Theresa May loses yet another Brexit vote

The question now is whether the prime minister can ever get a deal through Parliament

NO PRIME MINISTER likes being defeated in Parliament. Yet Theresa May must at least be getting used to it. On February 14th she lost a House of Commons vote for the 11th time in her brief premiership. Admittedly, the motion was procedural. But her failure to win a majority suggests that her control over Parliament is growing ever weaker. And that casts doubts on her ability to push through any Brexit deal before Britain is due to leave the European Union on March 29th.
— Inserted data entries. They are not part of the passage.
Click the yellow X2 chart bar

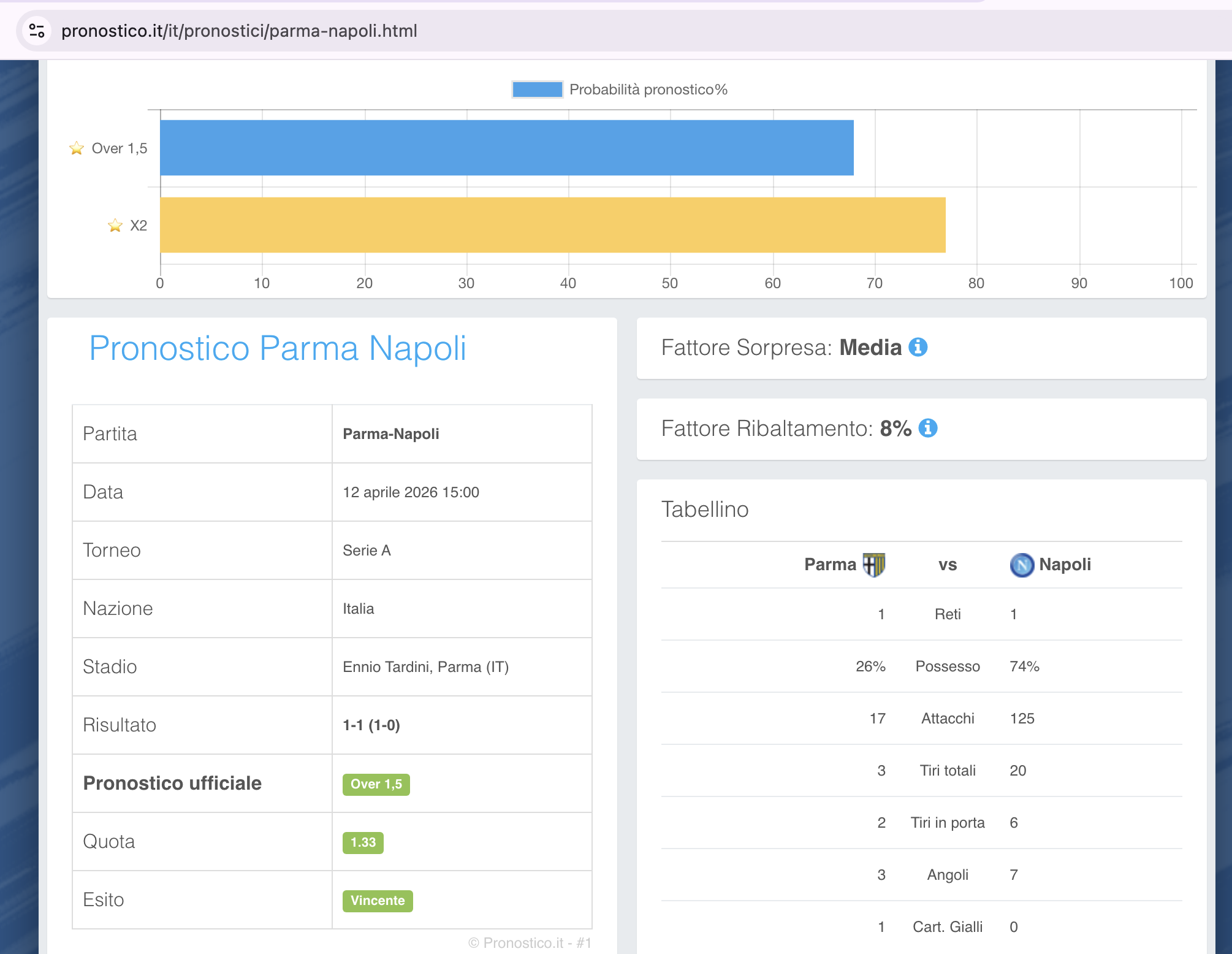click(x=552, y=225)
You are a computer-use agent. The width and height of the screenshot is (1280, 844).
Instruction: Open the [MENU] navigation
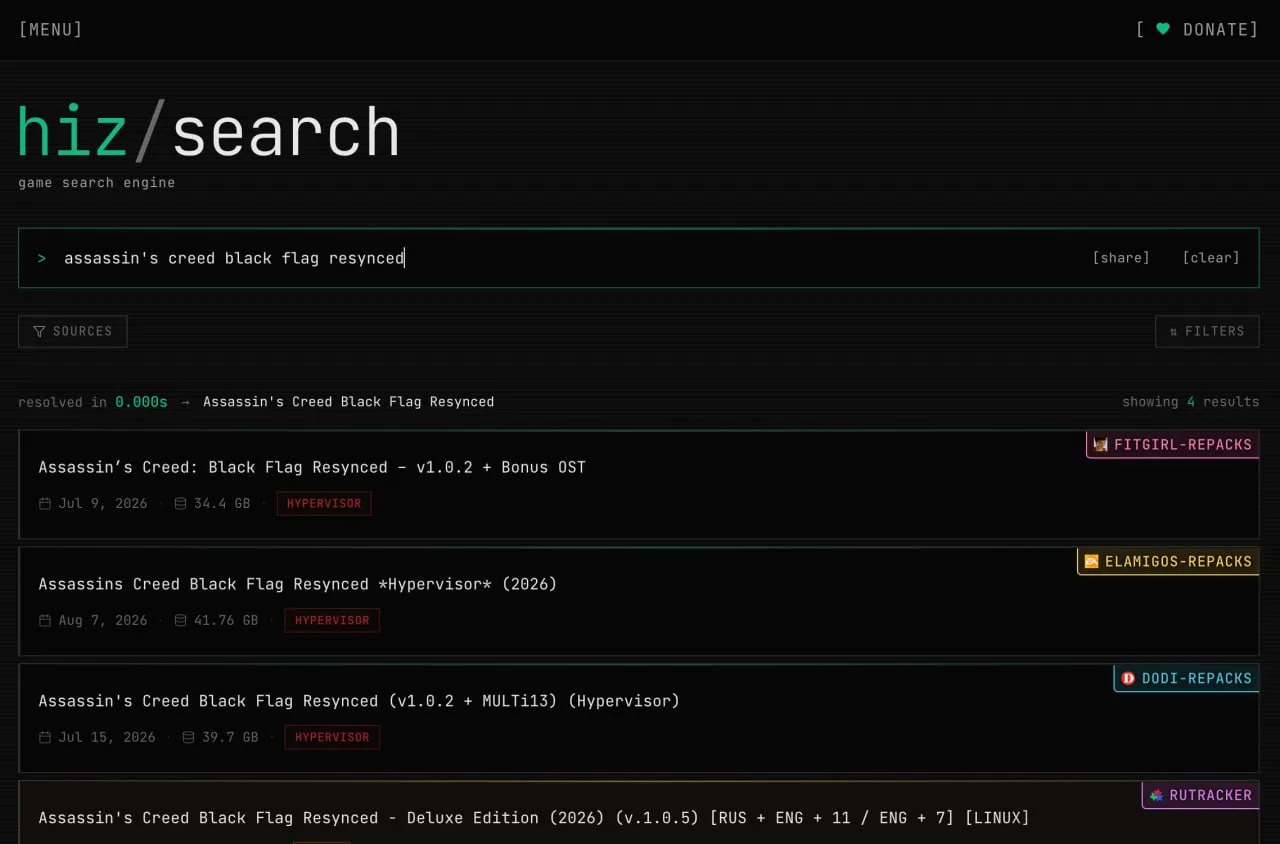[51, 30]
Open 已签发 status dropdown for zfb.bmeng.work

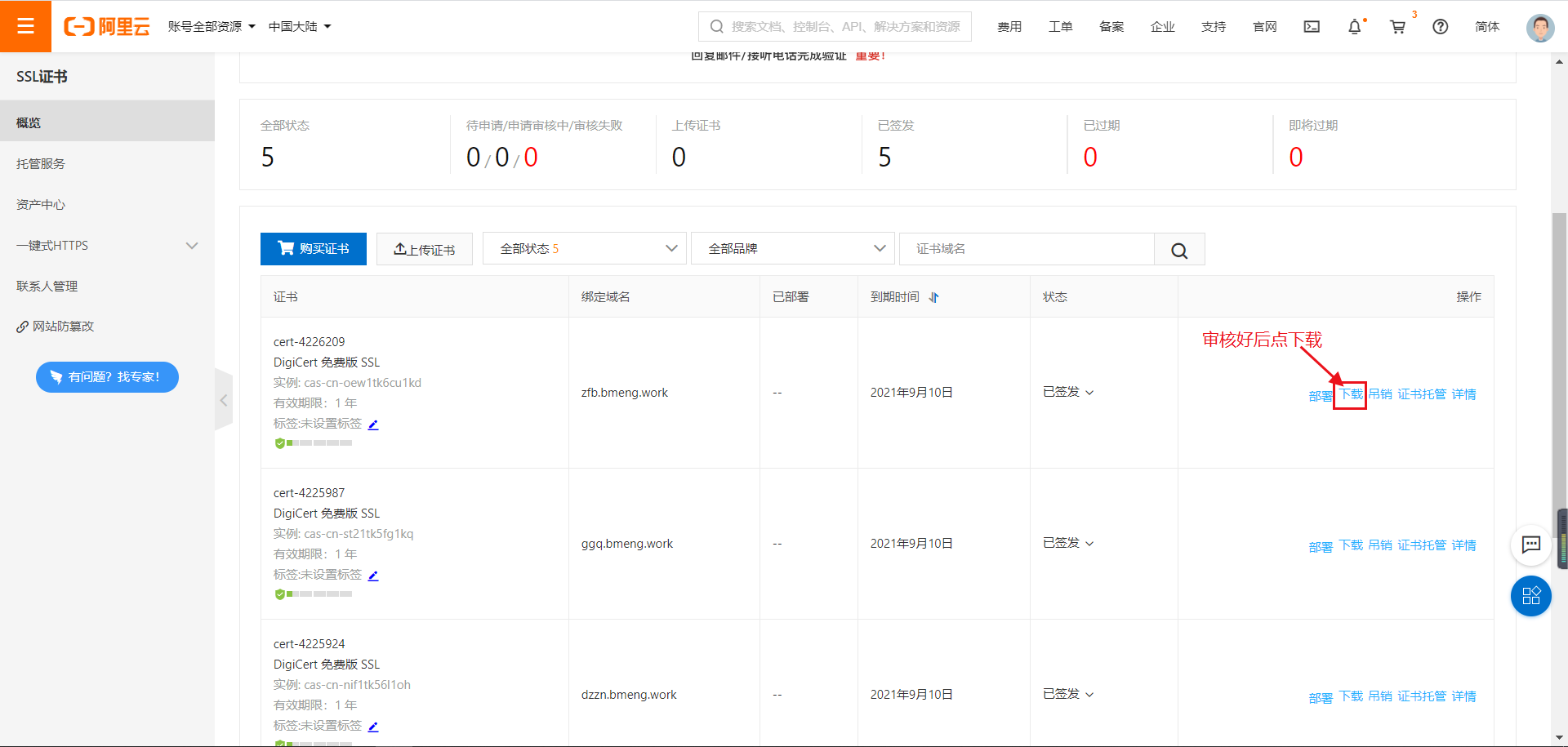(x=1068, y=393)
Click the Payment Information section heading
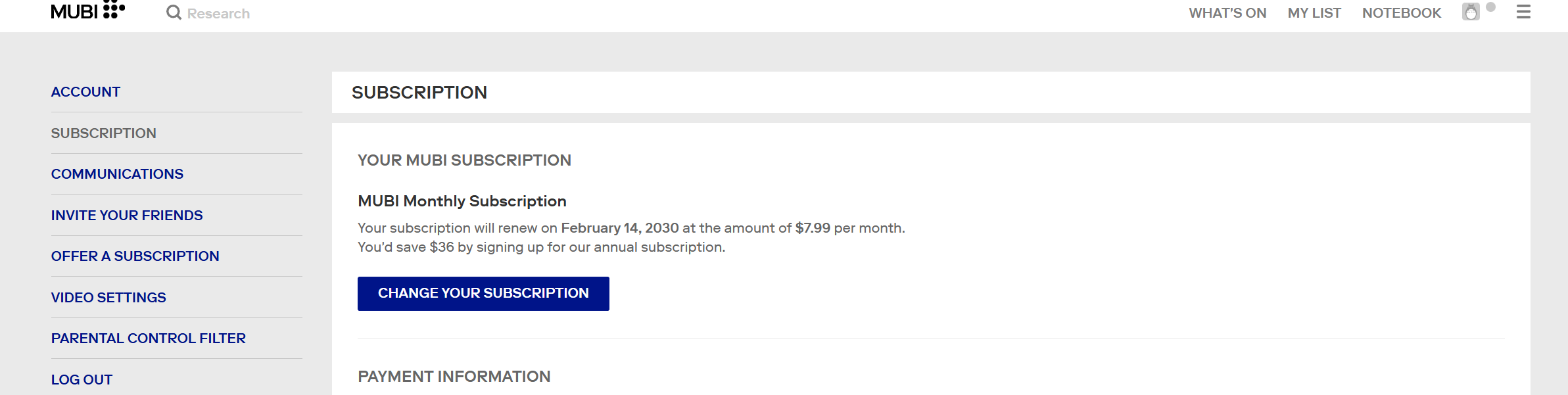The width and height of the screenshot is (1568, 395). (454, 377)
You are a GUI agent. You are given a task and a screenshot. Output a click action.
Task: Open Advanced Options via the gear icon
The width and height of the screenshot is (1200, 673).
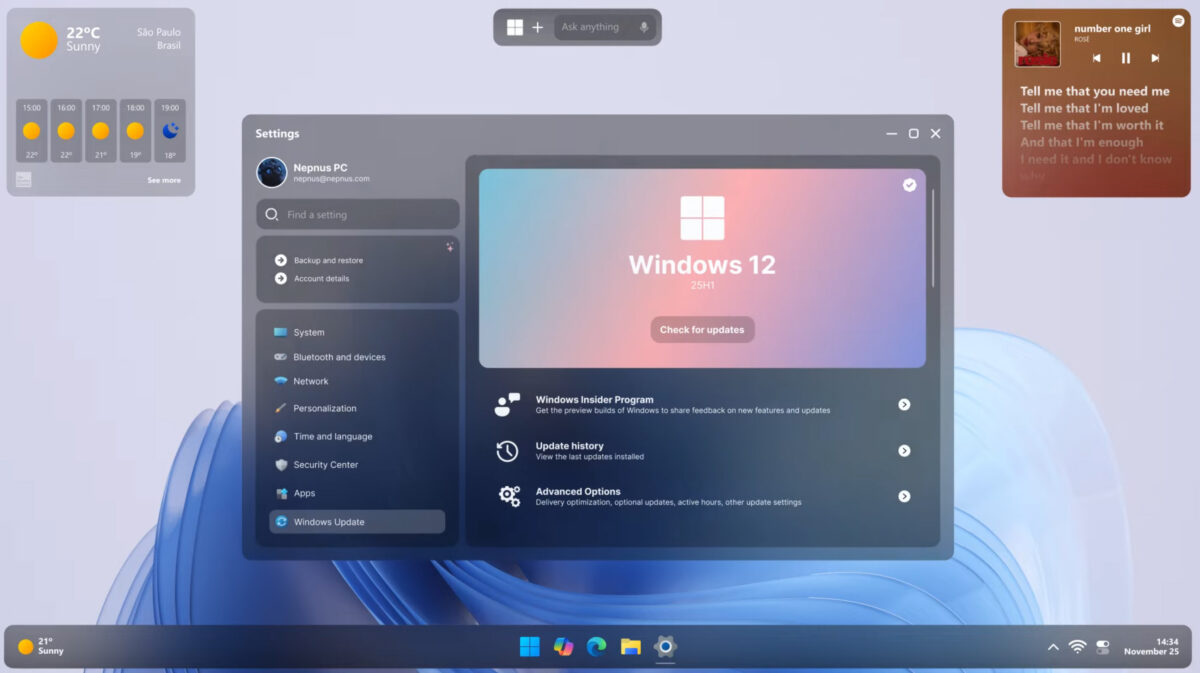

At first blush it seems odd that MPs were so exercised over a motion that merely welcomed Mrs May’s intention to follow their demands to renegotiate her Brexit deal, after they had rejected that deal by a 230-vote margin a month ago. The problem was that hardline Brexiteers detected a trap within the bland motion to approve of amendments passed by the Commons on January 29th. One of those amendments was to demand changes to the Irish “backstop”, an insurance policy to avoid a hard border in Ireland by keeping Britain in a customs union with the EU. But another was a declaration that MPs did not want to leave with no deal at all. Many Brexiteers positively favour a no-deal Brexit; others want the option kept as a bargaining tool.